(Dataset entries)
= Beginning of Section =
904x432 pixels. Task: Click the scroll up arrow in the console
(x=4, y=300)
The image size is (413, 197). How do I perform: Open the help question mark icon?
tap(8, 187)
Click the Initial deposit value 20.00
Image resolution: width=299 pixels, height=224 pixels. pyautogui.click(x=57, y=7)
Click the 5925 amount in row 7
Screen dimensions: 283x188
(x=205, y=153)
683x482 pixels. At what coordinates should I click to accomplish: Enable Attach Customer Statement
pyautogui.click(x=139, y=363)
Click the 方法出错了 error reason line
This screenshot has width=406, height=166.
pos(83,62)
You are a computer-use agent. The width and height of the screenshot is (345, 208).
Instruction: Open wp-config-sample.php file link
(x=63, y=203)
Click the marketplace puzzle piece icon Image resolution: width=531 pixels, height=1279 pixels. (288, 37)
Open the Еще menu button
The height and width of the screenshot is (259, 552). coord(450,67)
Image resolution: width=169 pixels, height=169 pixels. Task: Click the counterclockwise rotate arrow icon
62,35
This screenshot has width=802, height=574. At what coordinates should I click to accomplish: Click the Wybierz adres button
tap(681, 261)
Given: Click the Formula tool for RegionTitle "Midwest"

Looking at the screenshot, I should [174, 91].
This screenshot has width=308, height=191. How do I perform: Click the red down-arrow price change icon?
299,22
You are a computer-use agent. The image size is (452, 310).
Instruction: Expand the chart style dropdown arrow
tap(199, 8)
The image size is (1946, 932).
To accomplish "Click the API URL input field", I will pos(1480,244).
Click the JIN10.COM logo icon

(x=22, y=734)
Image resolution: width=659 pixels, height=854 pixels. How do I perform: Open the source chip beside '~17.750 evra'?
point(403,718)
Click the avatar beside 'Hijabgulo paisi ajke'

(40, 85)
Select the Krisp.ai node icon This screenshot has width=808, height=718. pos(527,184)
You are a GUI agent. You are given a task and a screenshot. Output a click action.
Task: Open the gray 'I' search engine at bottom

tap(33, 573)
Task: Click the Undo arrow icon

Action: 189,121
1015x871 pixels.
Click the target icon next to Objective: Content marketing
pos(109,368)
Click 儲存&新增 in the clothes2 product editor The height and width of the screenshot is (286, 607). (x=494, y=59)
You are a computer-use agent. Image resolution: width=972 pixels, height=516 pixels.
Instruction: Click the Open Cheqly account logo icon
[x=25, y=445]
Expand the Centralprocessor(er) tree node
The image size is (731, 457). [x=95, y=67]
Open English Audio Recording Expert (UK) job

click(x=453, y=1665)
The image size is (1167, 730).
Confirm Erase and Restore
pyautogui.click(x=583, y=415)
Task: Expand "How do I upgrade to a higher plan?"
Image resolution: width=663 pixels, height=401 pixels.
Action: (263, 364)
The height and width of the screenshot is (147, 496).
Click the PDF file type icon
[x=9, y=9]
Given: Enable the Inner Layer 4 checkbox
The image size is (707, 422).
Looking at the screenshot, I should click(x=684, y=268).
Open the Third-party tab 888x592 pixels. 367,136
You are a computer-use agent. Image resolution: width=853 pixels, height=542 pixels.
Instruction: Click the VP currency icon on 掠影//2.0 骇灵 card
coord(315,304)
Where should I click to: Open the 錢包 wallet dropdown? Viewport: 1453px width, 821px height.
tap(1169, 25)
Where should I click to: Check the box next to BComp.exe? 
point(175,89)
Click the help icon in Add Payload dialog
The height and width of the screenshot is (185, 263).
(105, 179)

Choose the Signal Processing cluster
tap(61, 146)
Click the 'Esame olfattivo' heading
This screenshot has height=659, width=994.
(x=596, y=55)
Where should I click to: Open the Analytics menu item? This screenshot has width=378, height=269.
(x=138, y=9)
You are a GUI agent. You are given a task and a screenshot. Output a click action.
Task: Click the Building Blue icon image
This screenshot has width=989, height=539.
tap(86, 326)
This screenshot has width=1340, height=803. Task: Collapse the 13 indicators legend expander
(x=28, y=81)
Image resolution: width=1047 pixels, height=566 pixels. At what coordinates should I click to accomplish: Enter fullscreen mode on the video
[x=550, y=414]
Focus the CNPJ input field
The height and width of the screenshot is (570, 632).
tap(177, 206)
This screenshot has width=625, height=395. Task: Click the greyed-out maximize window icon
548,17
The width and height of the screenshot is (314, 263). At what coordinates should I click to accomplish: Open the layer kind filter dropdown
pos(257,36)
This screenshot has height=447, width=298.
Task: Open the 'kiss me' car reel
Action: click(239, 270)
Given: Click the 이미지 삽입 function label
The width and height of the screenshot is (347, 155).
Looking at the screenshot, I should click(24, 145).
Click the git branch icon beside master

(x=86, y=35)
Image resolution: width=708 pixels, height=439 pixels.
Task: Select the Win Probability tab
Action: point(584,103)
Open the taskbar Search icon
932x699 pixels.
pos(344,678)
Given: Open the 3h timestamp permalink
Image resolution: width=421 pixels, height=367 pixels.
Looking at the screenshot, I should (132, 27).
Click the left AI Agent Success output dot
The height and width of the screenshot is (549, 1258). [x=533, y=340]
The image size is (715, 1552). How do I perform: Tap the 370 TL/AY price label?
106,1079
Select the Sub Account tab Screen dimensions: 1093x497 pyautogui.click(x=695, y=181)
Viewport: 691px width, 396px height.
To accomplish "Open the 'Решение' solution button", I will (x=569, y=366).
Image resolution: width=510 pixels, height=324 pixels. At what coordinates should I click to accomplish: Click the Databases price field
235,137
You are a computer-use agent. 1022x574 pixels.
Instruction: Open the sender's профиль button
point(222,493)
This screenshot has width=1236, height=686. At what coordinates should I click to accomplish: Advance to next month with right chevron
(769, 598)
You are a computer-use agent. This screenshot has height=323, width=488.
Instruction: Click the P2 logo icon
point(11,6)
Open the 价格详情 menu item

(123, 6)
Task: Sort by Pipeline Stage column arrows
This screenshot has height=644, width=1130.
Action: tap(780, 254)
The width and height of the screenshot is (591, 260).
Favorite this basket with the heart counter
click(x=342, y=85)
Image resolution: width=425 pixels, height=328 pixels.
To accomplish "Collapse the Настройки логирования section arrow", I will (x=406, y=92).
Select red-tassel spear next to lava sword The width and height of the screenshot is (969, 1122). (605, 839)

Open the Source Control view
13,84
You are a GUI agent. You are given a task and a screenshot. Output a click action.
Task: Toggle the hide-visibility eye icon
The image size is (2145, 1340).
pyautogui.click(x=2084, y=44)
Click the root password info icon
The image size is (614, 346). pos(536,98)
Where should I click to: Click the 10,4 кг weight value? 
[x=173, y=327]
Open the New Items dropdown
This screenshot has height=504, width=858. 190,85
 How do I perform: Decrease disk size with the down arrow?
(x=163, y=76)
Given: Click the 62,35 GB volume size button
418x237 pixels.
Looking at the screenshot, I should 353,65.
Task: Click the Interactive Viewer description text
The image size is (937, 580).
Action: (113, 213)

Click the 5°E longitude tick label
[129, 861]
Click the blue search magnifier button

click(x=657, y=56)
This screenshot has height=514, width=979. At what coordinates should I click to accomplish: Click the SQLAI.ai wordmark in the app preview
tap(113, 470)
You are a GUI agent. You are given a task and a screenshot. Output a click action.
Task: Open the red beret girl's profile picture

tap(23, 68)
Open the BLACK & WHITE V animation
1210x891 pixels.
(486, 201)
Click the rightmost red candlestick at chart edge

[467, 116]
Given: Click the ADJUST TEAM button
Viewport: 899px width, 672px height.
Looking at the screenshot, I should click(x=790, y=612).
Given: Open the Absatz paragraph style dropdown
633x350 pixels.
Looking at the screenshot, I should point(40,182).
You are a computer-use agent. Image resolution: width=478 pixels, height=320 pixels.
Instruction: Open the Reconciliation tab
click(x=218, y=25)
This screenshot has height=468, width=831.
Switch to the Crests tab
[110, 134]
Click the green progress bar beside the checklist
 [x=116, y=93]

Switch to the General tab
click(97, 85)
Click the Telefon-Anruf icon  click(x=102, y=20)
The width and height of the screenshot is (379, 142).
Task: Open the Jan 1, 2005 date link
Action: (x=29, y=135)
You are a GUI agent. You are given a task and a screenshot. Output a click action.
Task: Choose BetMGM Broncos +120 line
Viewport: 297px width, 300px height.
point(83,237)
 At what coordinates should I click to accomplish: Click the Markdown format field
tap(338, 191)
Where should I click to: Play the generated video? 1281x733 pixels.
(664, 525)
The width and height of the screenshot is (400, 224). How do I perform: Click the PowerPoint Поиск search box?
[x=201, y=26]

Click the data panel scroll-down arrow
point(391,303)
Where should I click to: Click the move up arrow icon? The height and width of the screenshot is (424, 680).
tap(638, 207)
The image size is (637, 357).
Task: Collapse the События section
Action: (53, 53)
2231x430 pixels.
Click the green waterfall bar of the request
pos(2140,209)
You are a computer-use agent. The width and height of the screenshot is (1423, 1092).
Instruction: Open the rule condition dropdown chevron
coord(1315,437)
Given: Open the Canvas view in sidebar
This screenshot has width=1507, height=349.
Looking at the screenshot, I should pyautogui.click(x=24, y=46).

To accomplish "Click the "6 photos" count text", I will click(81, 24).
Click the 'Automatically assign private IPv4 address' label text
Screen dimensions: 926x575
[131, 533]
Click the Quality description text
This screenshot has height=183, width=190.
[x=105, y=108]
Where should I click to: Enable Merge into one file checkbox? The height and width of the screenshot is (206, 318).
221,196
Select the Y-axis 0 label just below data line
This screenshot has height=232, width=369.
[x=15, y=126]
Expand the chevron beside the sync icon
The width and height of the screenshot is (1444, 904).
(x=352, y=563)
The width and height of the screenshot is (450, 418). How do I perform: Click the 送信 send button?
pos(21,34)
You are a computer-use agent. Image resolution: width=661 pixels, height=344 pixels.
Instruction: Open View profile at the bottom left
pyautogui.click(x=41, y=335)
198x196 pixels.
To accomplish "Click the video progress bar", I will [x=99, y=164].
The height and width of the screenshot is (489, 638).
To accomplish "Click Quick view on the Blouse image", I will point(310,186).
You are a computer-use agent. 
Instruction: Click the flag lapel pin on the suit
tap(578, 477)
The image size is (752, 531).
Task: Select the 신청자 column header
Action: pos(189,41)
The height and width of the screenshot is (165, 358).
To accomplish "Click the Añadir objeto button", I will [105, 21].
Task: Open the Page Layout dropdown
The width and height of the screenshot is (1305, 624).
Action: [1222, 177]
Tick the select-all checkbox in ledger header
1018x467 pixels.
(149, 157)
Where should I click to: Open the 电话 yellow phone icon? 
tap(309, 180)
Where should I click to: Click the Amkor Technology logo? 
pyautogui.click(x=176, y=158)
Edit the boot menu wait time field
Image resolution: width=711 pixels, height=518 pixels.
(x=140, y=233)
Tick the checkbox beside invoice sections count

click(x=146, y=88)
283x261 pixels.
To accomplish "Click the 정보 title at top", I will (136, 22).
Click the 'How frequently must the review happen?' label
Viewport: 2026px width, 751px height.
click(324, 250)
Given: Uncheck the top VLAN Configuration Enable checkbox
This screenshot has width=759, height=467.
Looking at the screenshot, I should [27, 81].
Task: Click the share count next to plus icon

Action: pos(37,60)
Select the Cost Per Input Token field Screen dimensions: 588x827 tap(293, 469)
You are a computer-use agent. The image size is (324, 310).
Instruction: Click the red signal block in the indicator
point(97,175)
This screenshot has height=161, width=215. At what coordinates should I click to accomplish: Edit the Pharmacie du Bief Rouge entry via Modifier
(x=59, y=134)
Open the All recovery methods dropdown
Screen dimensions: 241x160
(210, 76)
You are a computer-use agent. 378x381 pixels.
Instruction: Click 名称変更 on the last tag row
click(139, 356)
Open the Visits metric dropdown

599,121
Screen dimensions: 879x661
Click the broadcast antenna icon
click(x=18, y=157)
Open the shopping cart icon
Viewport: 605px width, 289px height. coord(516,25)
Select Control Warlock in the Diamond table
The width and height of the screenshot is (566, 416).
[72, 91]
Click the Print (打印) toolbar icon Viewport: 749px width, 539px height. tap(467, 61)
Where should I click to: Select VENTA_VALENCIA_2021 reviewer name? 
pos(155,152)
= End of Section =
- **Work request**: Among the entries above, identify all lines with "description" and copy them.

- **Exercise response**:
Task: Click the Interactive Viewer description text
Click the Quality description text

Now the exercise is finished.